Istanbul court approves indictment of cult leader Oktar

DAILY SABAH WITH AA
ISTANBUL
Published 19.07.2019 20:41
emSabah photo/em
Sabah photo

An Istanbul court has approved the indictment against Adnan Oktar, a prominent TV personality accused of running a criminal cult, and his collaborators, judicial sources said Friday.

The charge sheet filed by the terrorism and organized crimes bureau of the Istanbul Chief Public Prosecutor's Office was evaluated by the court.

Istanbul's High Criminal Court No: 30 decided to hold first hearing on Sept. 17 in Turkey's Silivri Prison. It has ordered all defendants to attend the first hearing.

The charge sheet has listed a total of 226 suspects. Out of them 171 are under arrest.

Within the scope of the investigation, the indictment has recorded the statement of 125 victims and complainants, while 25 suspects have made the plea for repentance.

The charge sheet has pleaded for the punishment of Oktar's crime syndicate, under various provisions of the penal code, ranging from committing various crimes such as engaging in military espionage, organizing a criminal gang, sexual abuse, blackmailing, persecution, bribery, attempt to murder, having membership of an armed organization and forgery.

Oktar, who owns a TV channel, was arrested in 2018 along with 200 collaborators, following allegations of sexual abuse and kidnapping of minors.
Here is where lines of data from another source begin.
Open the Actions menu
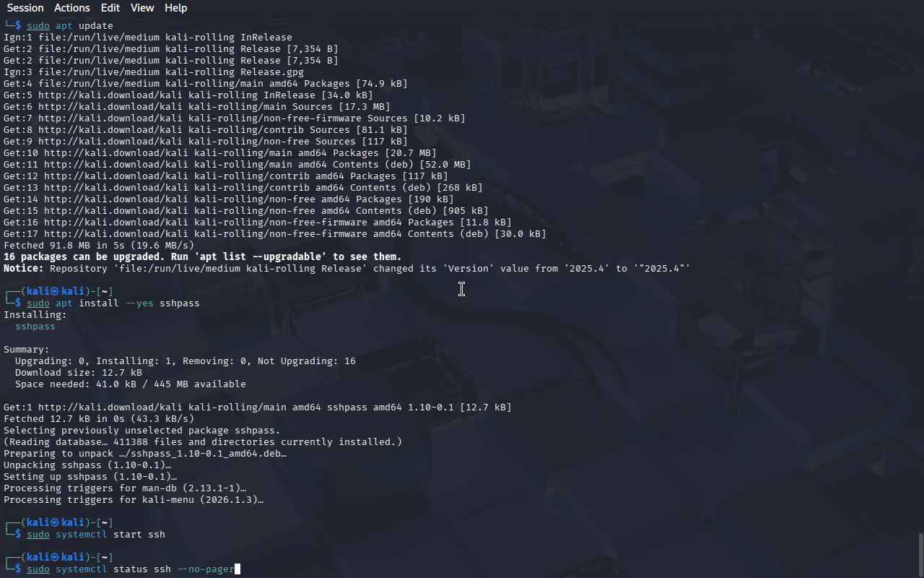This screenshot has height=578, width=924. pyautogui.click(x=72, y=8)
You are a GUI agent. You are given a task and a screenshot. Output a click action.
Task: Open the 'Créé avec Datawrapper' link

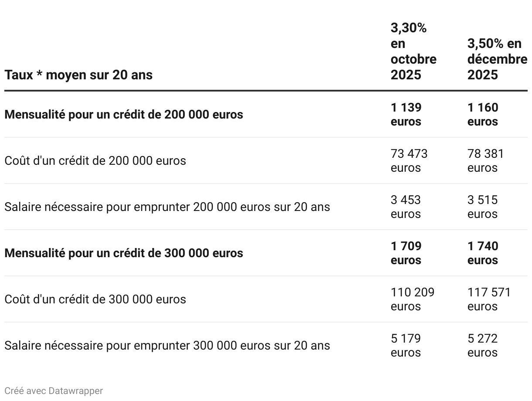coord(54,391)
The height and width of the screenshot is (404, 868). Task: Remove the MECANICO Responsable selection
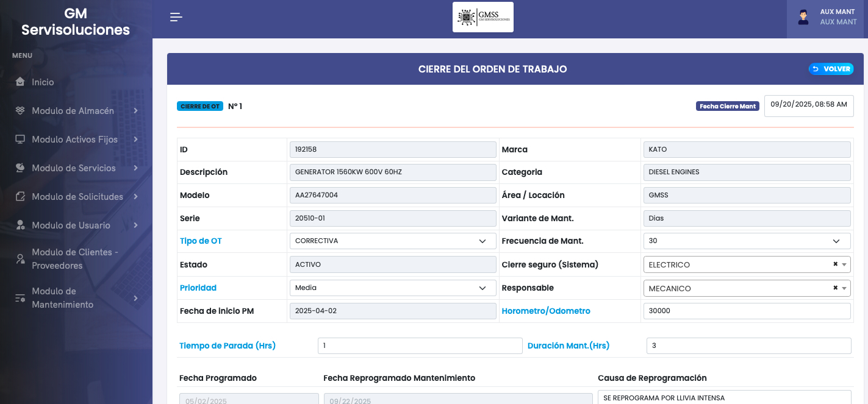835,288
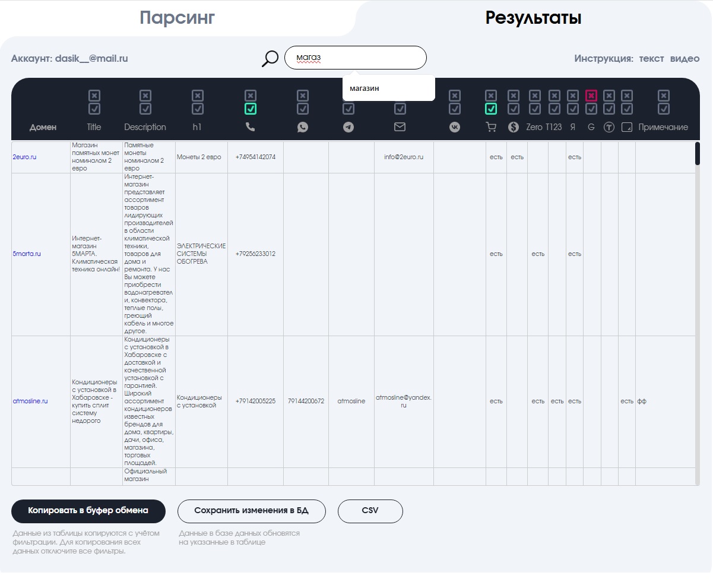713x588 pixels.
Task: Click the dollar sign column icon
Action: point(514,127)
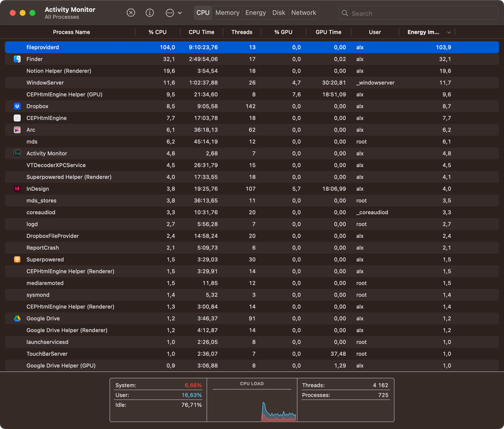Toggle sort order on Energy Impact column
504x429 pixels.
449,32

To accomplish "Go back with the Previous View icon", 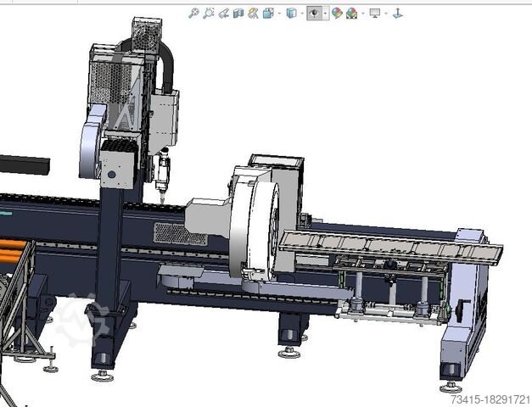I will tap(223, 13).

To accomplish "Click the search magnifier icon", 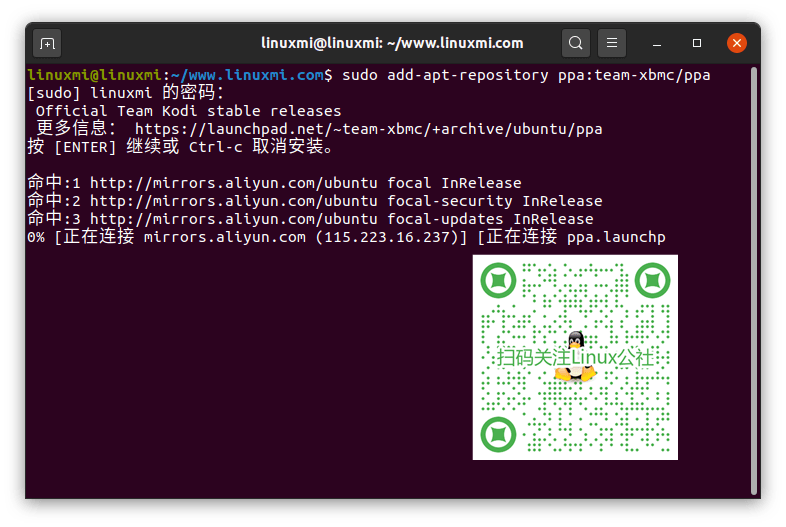I will pyautogui.click(x=575, y=43).
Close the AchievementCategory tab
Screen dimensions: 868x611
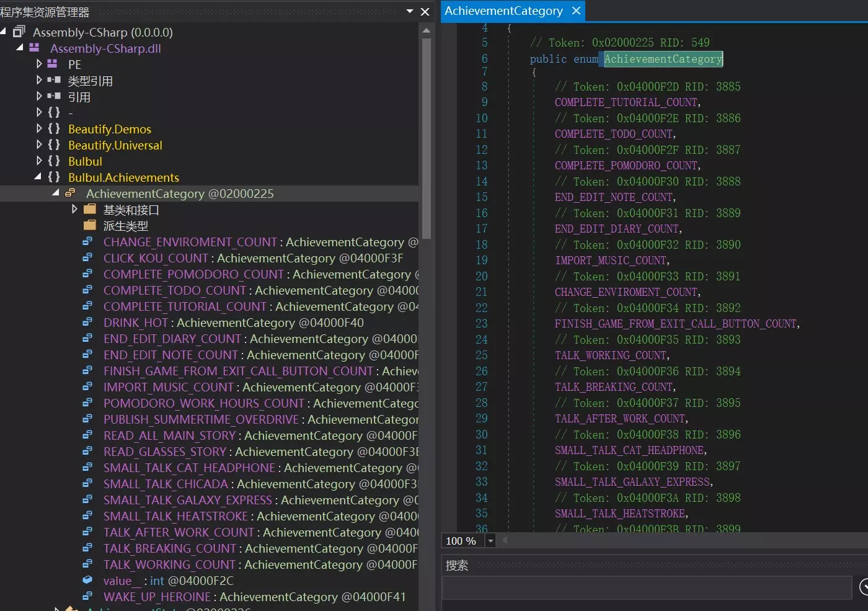[576, 11]
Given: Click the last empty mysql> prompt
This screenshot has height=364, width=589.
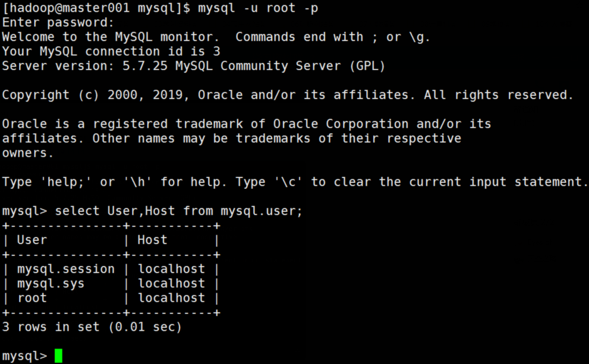Looking at the screenshot, I should tap(24, 356).

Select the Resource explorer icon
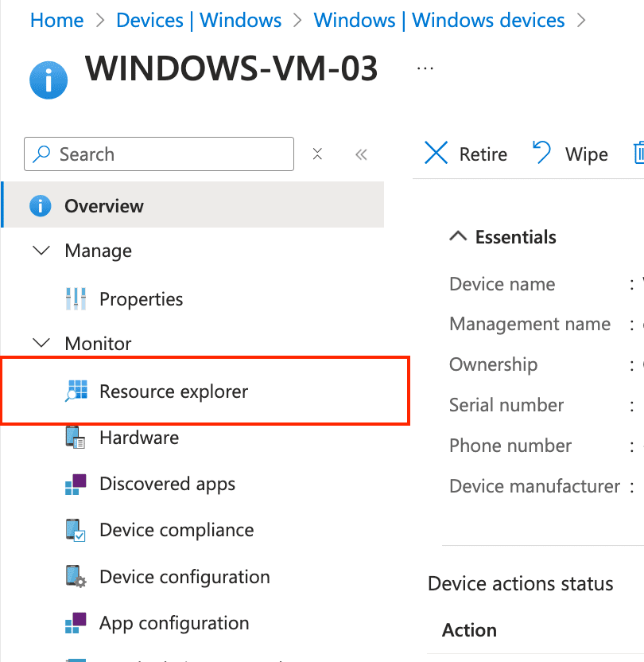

The 63-year-old Oktar was a household name in the 2000s but his prominence dates back to the 1980s when he was arrested for "promoting theocracy" for his Islamic views. He resurfaced in 1999 when he was charged with blackmail though he was found mentally ill by a court and spent months in a psychiatric hospital before his release.

He made a comeback with a series of anti-evolution books and a TV station he launched in 2011. It was his TV shows that shot him to infamy in Turkey as he was criticized for surrounding himself with scantily clad women while spouting religious rhetoric. His lifestyle drew comparisons to the late Hugh Hefner, founder of the U.S. magazine Playboy. Like Hefner, Oktar's lavish mansion was home to surgically enhanced women who were seen in suggestive poses around Oktar during his TV shows.